> **WHAT TO DO**: Copy the rows from the line with "You are a GUI" to the line with "(x=457, y=531)", swapping "recipient" for "member" and keeping everything else the same. Leave the pictures out.

> **RECORDS SUPPLIED**:
————
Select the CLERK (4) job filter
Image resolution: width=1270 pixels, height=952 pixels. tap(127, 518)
————
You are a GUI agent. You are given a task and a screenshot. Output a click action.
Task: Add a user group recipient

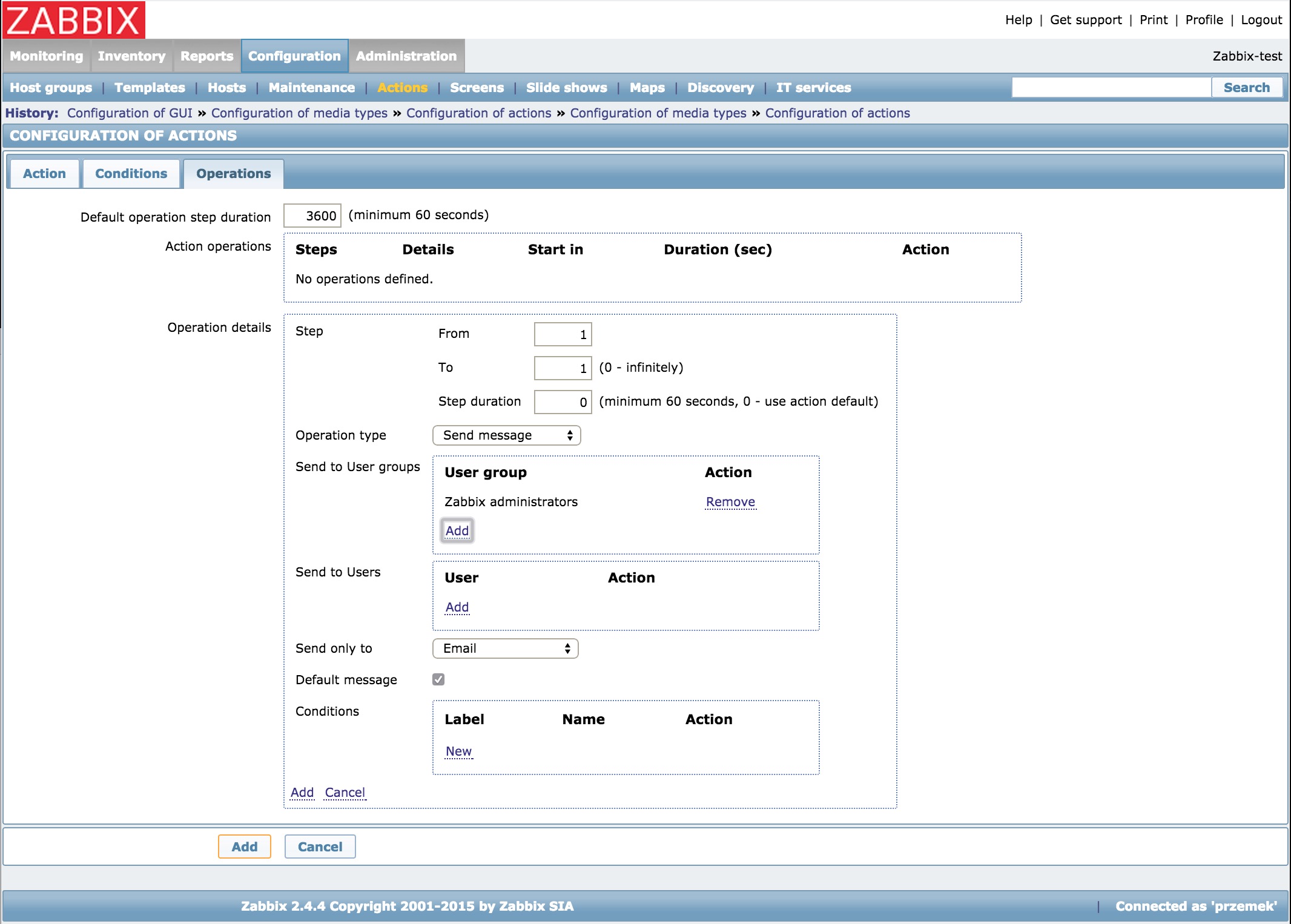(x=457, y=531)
————
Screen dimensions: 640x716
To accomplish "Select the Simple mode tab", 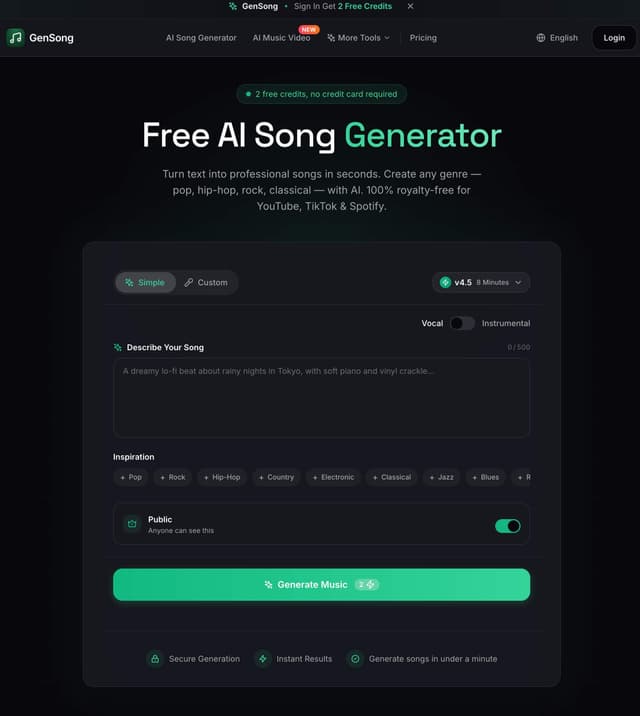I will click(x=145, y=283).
————
> **OUTPUT**:
You are a GUI agent. You are given a task and a screenshot. Output a click action.
Task: Add a user group member

(x=457, y=531)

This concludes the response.